Developing a biotech industry
The hospital’s startup incubator, Eretz.bio, is another critical part of Einstein’s innovation plans. It has supported more than 150 companies from fields such as digital health, biotechnology, and deeptech since launching in 2017. The incubator has since become an open innovation hub, where the hospital connects the startup ecosystem with other health organizations. Eretz also serves as a platform to introduce startups from other markets to connect with Brazil-based clients and wants to intensify its efforts to attract more international tech-based firms to its program.
“We want to act as a gateway to Brazil for [international] startups. At the same time, we expect these relationships will bring us closer to certain emerging technologies and help us fulfill our objective of building a sustainable and equitable healthcare system”, Demarch points out. The hospital also has an investment fund run by venture capital firm Vox Capital, which invests around 20 million Brazilian reais ($3,8 million) a year in co-investments focused on early-stage startups.
In addition, because of its capacity to bring together intellectual capital, financial resources, and infrastructure, the hospital expects to be able to unleash innovation in biotech by bringing academia, government, and the private sector together to innovate. “This is an ecosystem play, but we are well-positioned to connect the dots and act as a propulsor to creating a biotechnology industry in Brazil,” he argues.
According to the innovation chief, the main challenge involved in taking the leap and providing affordable, advanced healthcare in Brazil is doing so at scale in a country of continental dimensions. “[Scaling healthcare innovations] will be our main focus over the next few years,” he says. For the next few months, the executive hopes to have evolved the various pillars of innovation already in motion at Einstein, evolving in its bio convergence vision alongside national and international partners.

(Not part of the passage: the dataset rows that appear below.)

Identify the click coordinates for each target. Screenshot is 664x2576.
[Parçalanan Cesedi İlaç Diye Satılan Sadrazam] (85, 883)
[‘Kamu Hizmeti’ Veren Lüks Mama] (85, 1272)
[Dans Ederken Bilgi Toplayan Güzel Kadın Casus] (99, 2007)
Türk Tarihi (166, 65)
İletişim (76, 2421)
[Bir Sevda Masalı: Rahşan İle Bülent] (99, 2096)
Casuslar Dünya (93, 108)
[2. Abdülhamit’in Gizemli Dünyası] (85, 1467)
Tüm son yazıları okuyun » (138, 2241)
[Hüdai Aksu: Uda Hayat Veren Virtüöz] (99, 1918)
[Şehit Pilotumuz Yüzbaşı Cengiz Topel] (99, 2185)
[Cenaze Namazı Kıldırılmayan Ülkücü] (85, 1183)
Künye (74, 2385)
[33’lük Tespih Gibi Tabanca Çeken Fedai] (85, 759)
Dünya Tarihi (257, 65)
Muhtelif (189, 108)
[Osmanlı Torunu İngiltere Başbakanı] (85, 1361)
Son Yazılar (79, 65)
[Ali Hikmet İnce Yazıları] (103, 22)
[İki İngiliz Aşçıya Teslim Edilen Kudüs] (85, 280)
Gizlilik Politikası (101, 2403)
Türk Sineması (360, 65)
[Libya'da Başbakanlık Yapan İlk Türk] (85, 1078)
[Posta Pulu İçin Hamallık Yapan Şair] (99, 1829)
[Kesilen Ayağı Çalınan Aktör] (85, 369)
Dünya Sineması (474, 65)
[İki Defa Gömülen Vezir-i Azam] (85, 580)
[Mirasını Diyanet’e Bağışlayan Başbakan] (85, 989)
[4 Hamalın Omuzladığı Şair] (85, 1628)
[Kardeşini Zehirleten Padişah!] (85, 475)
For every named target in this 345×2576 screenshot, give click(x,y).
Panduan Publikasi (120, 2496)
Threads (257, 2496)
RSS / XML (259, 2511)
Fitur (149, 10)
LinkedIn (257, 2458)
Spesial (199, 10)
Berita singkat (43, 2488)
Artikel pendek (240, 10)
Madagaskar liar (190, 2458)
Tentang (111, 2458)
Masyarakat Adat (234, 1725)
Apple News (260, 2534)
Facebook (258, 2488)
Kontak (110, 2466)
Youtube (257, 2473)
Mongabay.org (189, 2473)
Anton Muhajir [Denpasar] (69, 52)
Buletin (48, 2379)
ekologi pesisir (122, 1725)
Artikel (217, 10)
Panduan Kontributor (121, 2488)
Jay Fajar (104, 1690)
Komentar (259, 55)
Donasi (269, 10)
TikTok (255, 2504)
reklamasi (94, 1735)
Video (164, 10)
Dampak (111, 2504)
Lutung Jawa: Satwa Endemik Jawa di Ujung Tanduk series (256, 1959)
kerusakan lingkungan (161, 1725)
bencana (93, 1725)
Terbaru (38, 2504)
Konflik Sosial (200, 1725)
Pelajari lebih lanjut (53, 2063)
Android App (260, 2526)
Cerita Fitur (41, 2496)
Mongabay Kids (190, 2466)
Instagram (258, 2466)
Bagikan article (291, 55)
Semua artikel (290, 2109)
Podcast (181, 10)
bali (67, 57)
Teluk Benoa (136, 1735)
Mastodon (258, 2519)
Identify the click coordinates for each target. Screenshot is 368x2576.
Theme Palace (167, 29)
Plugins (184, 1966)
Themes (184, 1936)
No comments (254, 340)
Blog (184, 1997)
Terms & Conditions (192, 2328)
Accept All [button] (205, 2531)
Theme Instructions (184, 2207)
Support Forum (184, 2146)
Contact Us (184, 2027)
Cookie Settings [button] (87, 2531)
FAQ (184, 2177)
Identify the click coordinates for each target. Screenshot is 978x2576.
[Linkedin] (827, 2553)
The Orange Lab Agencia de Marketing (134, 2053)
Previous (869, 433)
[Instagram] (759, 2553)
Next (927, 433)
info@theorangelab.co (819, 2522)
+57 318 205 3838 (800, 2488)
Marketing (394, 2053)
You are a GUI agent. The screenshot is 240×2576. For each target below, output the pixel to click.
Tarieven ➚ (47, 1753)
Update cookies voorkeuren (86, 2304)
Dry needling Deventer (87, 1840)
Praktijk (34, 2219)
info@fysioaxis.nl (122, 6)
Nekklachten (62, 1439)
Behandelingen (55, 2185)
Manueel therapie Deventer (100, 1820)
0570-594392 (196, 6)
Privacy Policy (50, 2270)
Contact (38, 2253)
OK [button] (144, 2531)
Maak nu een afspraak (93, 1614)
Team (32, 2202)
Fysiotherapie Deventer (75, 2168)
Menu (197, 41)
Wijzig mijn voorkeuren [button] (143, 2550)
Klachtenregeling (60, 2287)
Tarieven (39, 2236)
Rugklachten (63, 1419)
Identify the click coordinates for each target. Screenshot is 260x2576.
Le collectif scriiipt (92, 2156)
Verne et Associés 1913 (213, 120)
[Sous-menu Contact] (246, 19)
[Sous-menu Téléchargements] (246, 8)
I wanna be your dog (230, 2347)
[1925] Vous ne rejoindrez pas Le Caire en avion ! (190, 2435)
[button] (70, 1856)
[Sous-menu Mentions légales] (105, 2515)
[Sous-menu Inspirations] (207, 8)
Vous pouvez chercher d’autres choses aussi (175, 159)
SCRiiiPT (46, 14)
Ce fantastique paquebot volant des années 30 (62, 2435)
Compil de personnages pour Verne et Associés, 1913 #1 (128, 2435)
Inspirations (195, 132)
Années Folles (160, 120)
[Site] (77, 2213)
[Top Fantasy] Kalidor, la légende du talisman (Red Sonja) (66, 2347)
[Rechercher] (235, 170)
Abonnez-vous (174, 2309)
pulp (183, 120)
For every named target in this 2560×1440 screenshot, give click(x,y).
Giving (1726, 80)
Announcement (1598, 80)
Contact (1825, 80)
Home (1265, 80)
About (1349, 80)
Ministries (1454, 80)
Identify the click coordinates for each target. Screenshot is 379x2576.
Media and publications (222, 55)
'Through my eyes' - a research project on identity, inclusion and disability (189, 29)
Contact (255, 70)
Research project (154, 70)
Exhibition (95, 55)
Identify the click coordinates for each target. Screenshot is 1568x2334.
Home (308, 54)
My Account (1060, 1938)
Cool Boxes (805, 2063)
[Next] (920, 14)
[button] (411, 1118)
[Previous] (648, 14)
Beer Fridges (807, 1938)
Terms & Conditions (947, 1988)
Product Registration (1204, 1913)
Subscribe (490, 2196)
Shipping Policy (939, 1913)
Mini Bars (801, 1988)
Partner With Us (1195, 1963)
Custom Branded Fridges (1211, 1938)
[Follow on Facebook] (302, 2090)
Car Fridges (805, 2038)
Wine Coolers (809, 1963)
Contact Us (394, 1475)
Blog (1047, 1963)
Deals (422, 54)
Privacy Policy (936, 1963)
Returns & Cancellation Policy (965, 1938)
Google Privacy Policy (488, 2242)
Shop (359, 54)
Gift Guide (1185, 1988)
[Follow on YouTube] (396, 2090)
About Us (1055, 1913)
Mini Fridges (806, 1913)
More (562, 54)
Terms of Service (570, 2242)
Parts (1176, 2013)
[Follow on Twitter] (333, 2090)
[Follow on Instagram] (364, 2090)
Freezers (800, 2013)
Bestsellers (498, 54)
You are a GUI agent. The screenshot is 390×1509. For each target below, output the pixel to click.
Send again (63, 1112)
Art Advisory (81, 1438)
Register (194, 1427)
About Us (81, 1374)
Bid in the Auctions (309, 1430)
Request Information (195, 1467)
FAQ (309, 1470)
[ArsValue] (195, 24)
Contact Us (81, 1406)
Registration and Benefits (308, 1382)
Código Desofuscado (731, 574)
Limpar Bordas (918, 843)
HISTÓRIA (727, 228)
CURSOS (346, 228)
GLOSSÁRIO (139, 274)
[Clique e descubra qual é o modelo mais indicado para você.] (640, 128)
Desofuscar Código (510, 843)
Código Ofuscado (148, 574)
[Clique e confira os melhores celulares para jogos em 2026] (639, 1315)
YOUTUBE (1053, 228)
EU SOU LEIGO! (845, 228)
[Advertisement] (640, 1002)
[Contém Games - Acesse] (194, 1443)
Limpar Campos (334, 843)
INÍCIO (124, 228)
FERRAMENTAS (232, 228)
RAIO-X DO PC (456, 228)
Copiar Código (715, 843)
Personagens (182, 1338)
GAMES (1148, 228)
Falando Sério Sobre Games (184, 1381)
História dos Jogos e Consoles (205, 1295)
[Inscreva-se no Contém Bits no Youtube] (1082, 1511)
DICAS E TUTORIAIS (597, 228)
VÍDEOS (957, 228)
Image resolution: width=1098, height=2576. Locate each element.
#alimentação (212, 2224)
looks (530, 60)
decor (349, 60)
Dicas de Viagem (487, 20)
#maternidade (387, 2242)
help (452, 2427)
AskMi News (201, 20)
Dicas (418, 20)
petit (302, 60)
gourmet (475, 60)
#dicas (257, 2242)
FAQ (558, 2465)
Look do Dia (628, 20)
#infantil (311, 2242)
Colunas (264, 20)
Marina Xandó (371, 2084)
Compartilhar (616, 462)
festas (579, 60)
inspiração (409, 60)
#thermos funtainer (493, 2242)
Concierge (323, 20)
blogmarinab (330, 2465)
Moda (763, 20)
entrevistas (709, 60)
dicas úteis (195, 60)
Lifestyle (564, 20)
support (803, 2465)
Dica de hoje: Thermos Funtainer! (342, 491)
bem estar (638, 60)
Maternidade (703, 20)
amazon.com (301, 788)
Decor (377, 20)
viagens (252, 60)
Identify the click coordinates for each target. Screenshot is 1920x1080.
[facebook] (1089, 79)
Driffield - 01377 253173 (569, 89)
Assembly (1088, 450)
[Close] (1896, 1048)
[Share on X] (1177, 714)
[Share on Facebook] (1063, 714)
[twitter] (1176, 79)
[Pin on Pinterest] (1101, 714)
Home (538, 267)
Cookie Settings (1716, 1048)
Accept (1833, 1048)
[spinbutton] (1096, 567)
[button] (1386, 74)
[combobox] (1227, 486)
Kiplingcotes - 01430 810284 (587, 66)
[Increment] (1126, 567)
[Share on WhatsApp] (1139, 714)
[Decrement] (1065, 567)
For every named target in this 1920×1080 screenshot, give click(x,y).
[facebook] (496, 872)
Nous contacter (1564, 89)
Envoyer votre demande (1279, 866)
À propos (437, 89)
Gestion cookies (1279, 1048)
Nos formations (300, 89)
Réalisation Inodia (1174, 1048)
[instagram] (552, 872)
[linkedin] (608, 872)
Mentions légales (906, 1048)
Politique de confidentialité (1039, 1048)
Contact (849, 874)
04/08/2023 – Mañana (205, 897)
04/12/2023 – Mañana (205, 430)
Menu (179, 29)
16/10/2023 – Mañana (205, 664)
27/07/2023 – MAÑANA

“In addition to biotech, we hope to make inroads in 5G projects, take our incubator to the next level and hopefully see the first results regarding healthcare products reaching the marketplace and changing the lives of millions of people”, Demarch points out. “Moving forward in those areas will hopefully create new innovation centers in Brazil’s public healthcare system. It would be great if, in a year’s time, we can look back and say we have achieved all of these things.”